As you can imagine, we see a lot of website failure scenarios running a website monitoring service. While every website downtime is unique, there are a lot of similarities. We thought it would be interesting to look at aggregate data to see what the most common failure scenarios were. We thought we would first look at the status codes we get back when a website goes down.
As you can see, the largest number of failures don't have a status code assigned at all. This means there was a failure sometime before we were able to get a status code response from the target server. This could mean we failed to look up the server address, there was a network failure somewhere between the monitoring server and the target server, or there was a failure when attempting to open the connection with the server. If we take out this data point, you can see the status code data in more detail.
Looking at just the status code errors we see two broad range of issues. The first fall into the 400 range. 401 and 403 are permission errors, which means either the current user doesn't have permission to access that particular resource, or the web server doesn't have access to the underlying file or service. 404 is the common File Not Found error, which means that the resource may have been moved or deleted. If you see any of these errors on a site that was working fine, you may want to check to make sure something hasn't been changed.
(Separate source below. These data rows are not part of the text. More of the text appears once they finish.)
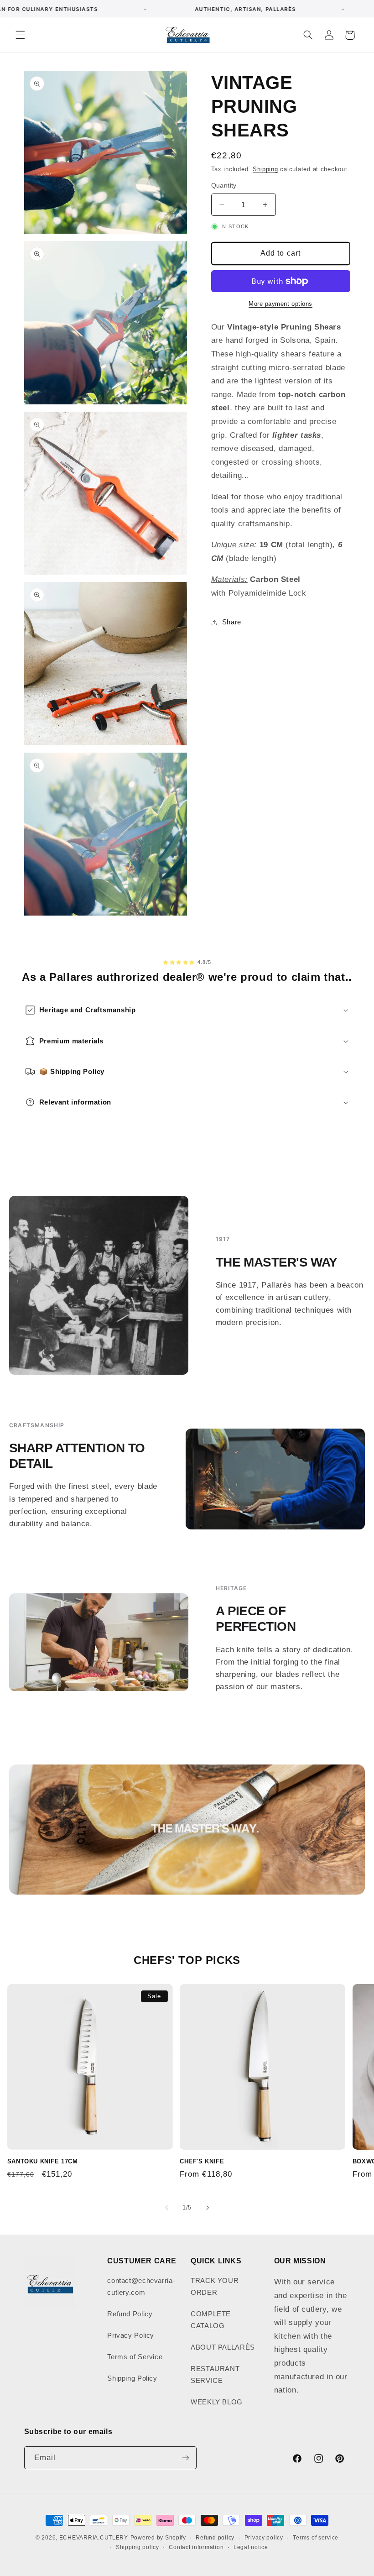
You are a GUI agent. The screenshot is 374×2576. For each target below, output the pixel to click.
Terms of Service (134, 2357)
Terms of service (315, 2537)
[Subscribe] (185, 2457)
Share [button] (231, 622)
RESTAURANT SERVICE (215, 2374)
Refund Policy (129, 2314)
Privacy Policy (130, 2335)
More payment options (280, 304)
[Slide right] (207, 2208)
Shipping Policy (132, 2378)
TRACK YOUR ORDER (215, 2286)
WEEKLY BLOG (217, 2402)
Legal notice (251, 2547)
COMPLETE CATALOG (211, 2320)
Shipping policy (137, 2547)
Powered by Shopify (158, 2537)
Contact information (196, 2547)
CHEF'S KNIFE (202, 2161)
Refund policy (215, 2537)
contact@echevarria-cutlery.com (141, 2286)
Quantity (224, 185)
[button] (20, 35)
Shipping (265, 169)
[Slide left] (166, 2208)
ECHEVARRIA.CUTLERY (93, 2537)
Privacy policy (263, 2537)
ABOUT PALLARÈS (223, 2347)
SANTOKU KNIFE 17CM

Because this scenario is so common, we've created a tool to help you track down broken links on your site. You can periodically run our Vigil Broken Link Checker to look through your entire site for issues like these.
The second group of errors we see are in the 500 range. A 500 error is an Internal Server Error and is usually indicative of some failure or crash in an underlying component. You will want to check your local log files to see what might be going on. This can also happen if a resource such as a database is not available.
A 503 or Bad Gateway error occurs when your site is sitting behind another service acting as an intermediary. This can be a proxy, or most often a loadbalancer that takes incoming requests and feeds them to a number of backend servers. a 503 error may indicate that there are no backend servers to fulfill a request, or that the gateway itself is overloaded. If you are using a large shared hosting provider, you can see an error like this at times.
Hopefully you found this information interesting. In a future installment we will look into more detail at that "other" category—all the failures that occur before we get a status code.